Look through the records below for the line with "Where should I". Return that line and each one after it up to and including the line with "You are a computer-use", exactly.

Extracted material:
▶

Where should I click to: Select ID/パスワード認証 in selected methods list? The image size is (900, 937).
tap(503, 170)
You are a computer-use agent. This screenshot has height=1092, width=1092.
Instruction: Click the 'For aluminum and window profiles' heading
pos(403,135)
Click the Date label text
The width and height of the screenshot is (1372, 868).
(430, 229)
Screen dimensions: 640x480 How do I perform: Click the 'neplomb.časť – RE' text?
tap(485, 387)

◀
▶

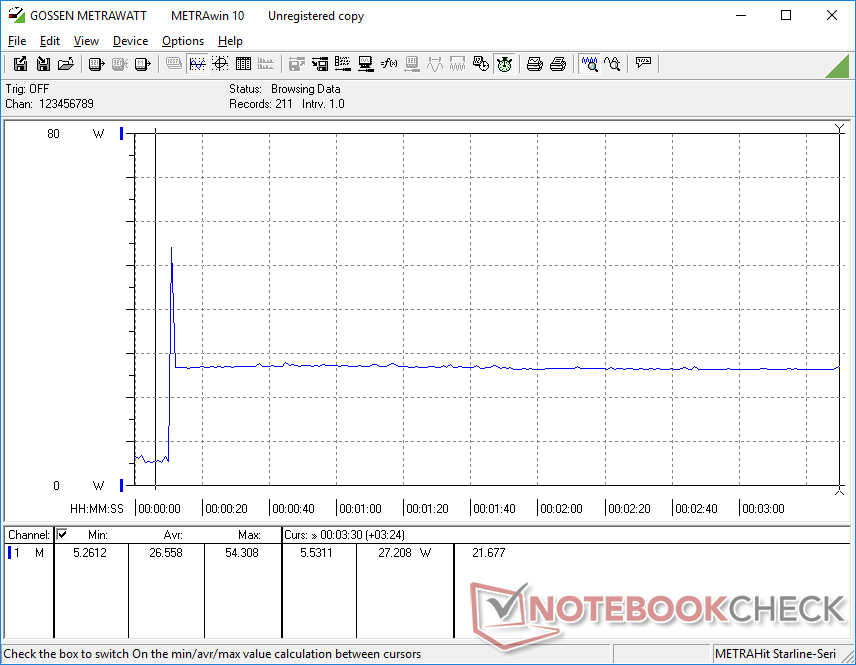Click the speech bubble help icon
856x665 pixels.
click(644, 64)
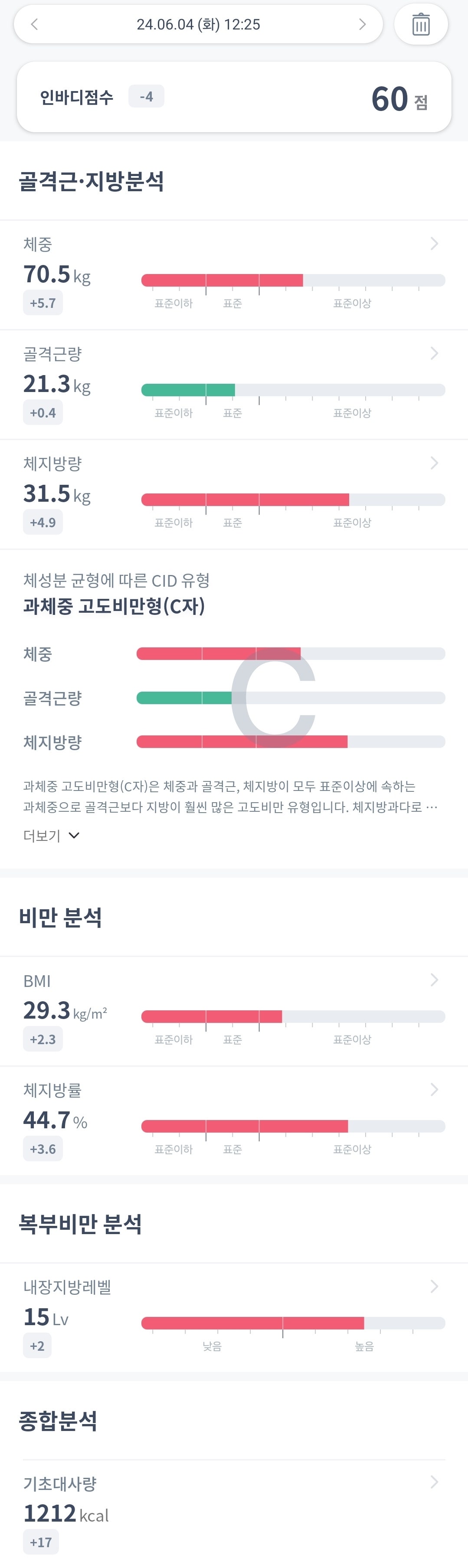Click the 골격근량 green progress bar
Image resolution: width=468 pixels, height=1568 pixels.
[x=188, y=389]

◀

Response to the exercise:
Where should I click to: Select ID/パスワード認証 in selected methods list? The image size is (900, 937).
tap(503, 170)
You are a computer-use agent. This screenshot has height=1092, width=1092.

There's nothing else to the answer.